In the educational context, explicit antibias curricula have been developed to try to counteract the subtle and pervasive racist ideology that contributes to the development of prejudice and discriminatory behavior in children. Multicultural curricula also have been developed so that knowledge acquired in school is less Eurocentric and more reflective of the contributions and perspectives of the diverse peoples of the world. These efforts extend from preschool through higher education. There are also efforts to create progressive schools that target a particular group (e.g., African American boys) to enable specific needs to be met and to reduce the stigmatization and assumptions of inferiority that exist in traditional educational institutions.
Efforts to intervene with racism and discrimination in the employment context range from experiential diversity training to strategic organizational diversity initiatives, as well as diversity management and leadership seminars. Educational seminars on harassment and conflict resolution can also help reduce racism-related interactions in the workplace.
Within the community context, numerous interventions have been designed and implemented to improve race relations or resolve intergroup conflicts. There are also a growing number of rites-of-passage programs and other efforts that provide positive racial socialization, support racial identity, and minimize internalized racism. These interventions may buffer the potentially damaging effects of racism and discrimination.

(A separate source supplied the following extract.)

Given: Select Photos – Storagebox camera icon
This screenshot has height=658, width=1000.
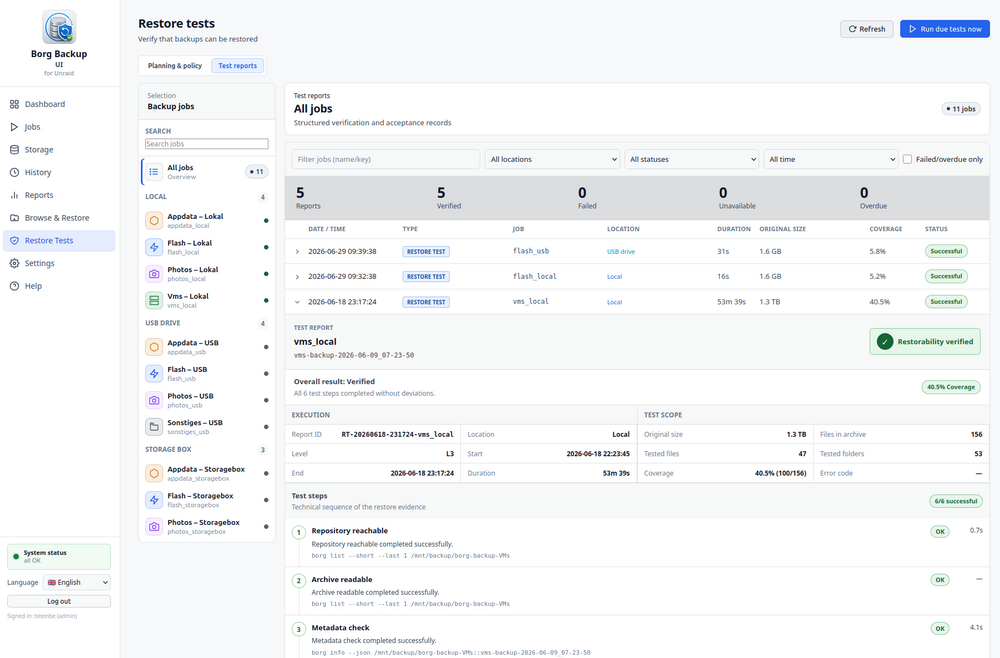Looking at the screenshot, I should click(154, 527).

In the health care context, efforts are being made in several areas. Professional training programs (e.g., medical residencies, nursing schools) are integrating various strategies to minimize bias and unintentional racism. There is increasing attention to issues of language access and health care interpretation so that target groups are not excluded from medical care. There are also early pipeline programs to support and facilitate youth of diverse racial backgrounds in entering a health care profession so that communities of color are not underserved or do not receive lower-quality health care.

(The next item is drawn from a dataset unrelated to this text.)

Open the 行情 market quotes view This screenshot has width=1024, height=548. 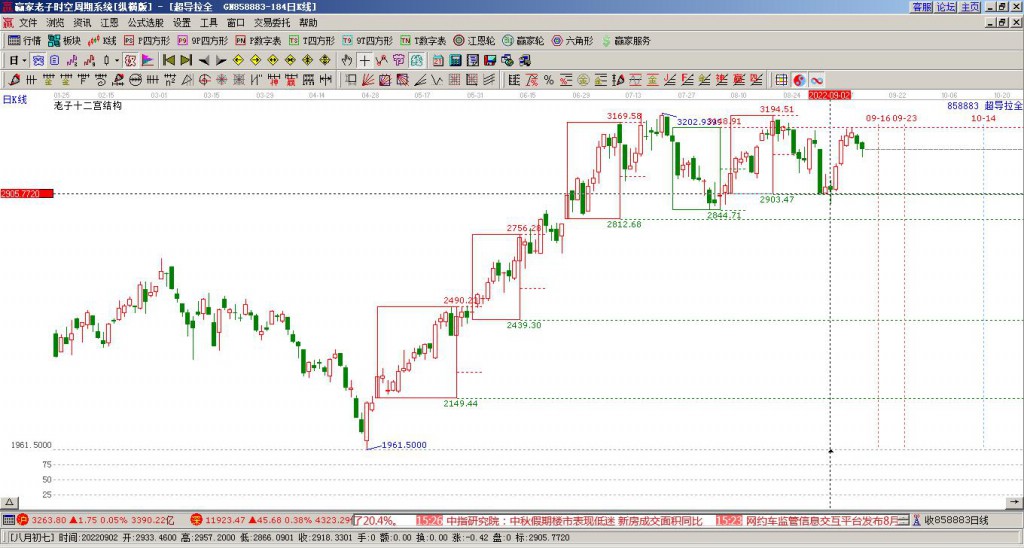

Finally, there have been increasing efforts in the field of psychology to reduce the impact of racism and ethnocentrism in theory, research, practice, and training. For example, the development of the subfield of multicultural psychology has created a professional home for psychologists to generate, discuss, and publish theory and research relevant to diverse racial/ethnic groups that are free from the emphasis on comparative research with European Americans. Another important example is the advocacy and activism within the profession of psychology that led to an American Psychological Association resolution regarding multicultural competencies for the field. This resolution communicates the significance of recognizing and eliminating racial bias in the profession of psychology by providing guidelines for research, practice, training, and organizational development.
In addition, increasing attention has been given to diversity in the education and training of psychologists. Multicultural courses that are experiential, knowledge-focused, and/or skills-oriented are offered in an increasing number of universities and professional schools of psychology. These courses aim to increase self-awareness, provide information, and improve professional practice so that racism and discrimination have a decreasing presence in psychology. Although racism and discrimination continue to exist in psychological theory, research, and practice, efforts such as these contribute to combating oppressive dynamics within the field and increasing the relevance and application of psychology for diverse racial/ethnic groups.